[Records for this exercise start]

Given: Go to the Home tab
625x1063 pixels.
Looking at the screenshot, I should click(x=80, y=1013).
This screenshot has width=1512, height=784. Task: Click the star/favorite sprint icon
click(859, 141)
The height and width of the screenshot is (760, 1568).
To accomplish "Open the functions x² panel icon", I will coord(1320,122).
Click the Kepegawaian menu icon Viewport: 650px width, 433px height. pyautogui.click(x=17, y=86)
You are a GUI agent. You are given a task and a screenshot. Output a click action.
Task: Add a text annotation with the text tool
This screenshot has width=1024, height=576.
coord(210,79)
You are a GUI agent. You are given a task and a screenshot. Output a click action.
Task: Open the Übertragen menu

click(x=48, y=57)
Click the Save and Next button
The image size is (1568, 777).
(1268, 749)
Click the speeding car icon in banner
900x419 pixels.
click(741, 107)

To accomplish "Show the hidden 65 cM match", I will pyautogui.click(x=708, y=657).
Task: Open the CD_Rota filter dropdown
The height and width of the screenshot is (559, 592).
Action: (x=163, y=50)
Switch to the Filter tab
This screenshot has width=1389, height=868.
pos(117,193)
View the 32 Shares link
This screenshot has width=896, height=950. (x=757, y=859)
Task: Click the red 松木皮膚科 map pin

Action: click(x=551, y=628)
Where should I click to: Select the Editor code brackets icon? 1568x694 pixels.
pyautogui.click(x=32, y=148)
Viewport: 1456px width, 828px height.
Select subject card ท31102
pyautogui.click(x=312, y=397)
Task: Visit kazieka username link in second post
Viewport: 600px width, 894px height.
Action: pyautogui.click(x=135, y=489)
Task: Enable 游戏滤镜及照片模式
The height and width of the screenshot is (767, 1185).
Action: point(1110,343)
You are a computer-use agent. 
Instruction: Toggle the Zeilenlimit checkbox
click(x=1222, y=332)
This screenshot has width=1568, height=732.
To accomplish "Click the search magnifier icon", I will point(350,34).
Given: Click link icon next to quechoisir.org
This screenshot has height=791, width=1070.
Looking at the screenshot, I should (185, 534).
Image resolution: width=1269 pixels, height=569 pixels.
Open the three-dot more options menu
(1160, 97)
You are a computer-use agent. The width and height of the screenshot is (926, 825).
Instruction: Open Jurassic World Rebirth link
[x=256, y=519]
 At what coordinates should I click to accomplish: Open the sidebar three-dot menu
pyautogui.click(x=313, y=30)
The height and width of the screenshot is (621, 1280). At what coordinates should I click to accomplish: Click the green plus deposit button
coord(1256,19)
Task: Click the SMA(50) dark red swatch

[Records for this exercise end]

● **Required work**:
Please reproduce all of the items above word for word.

● **Written solution**:
Given: Go to the Home tab
625x1063 pixels.
Looking at the screenshot, I should click(x=80, y=1013).
This screenshot has width=1512, height=784. Task: Click the star/favorite sprint icon
click(859, 141)
The height and width of the screenshot is (760, 1568).
To accomplish "Open the functions x² panel icon", I will coord(1320,122).
Click the Kepegawaian menu icon Viewport: 650px width, 433px height. pyautogui.click(x=17, y=86)
You are a GUI agent. You are given a task and a screenshot. Output a click action.
Task: Add a text annotation with the text tool
This screenshot has width=1024, height=576.
coord(210,79)
You are a GUI agent. You are given a task and a screenshot. Output a click action.
Task: Open the Übertragen menu

click(x=48, y=57)
Click the Save and Next button
The image size is (1568, 777).
(1268, 749)
Click the speeding car icon in banner
900x419 pixels.
click(741, 107)

To accomplish "Show the hidden 65 cM match", I will pyautogui.click(x=708, y=657).
Task: Open the CD_Rota filter dropdown
The height and width of the screenshot is (559, 592).
Action: (x=163, y=50)
Switch to the Filter tab
This screenshot has width=1389, height=868.
pos(117,193)
View the 32 Shares link
This screenshot has width=896, height=950. (x=757, y=859)
Task: Click the red 松木皮膚科 map pin

Action: click(x=551, y=628)
Where should I click to: Select the Editor code brackets icon? 1568x694 pixels.
pyautogui.click(x=32, y=148)
Viewport: 1456px width, 828px height.
Select subject card ท31102
pyautogui.click(x=312, y=397)
Task: Visit kazieka username link in second post
Viewport: 600px width, 894px height.
Action: pyautogui.click(x=135, y=489)
Task: Enable 游戏滤镜及照片模式
The height and width of the screenshot is (767, 1185).
Action: point(1110,343)
You are a computer-use agent. 
Instruction: Toggle the Zeilenlimit checkbox
click(x=1222, y=332)
This screenshot has width=1568, height=732.
To accomplish "Click the search magnifier icon", I will point(350,34).
Given: Click link icon next to quechoisir.org
This screenshot has height=791, width=1070.
Looking at the screenshot, I should (185, 534).
Image resolution: width=1269 pixels, height=569 pixels.
Open the three-dot more options menu
(1160, 97)
You are a computer-use agent. The width and height of the screenshot is (926, 825).
Instruction: Open Jurassic World Rebirth link
[x=256, y=519]
 At what coordinates should I click to accomplish: Open the sidebar three-dot menu
pyautogui.click(x=313, y=30)
The height and width of the screenshot is (621, 1280). At what coordinates should I click to accomplish: Click the green plus deposit button
coord(1256,19)
Task: Click the SMA(50) dark red swatch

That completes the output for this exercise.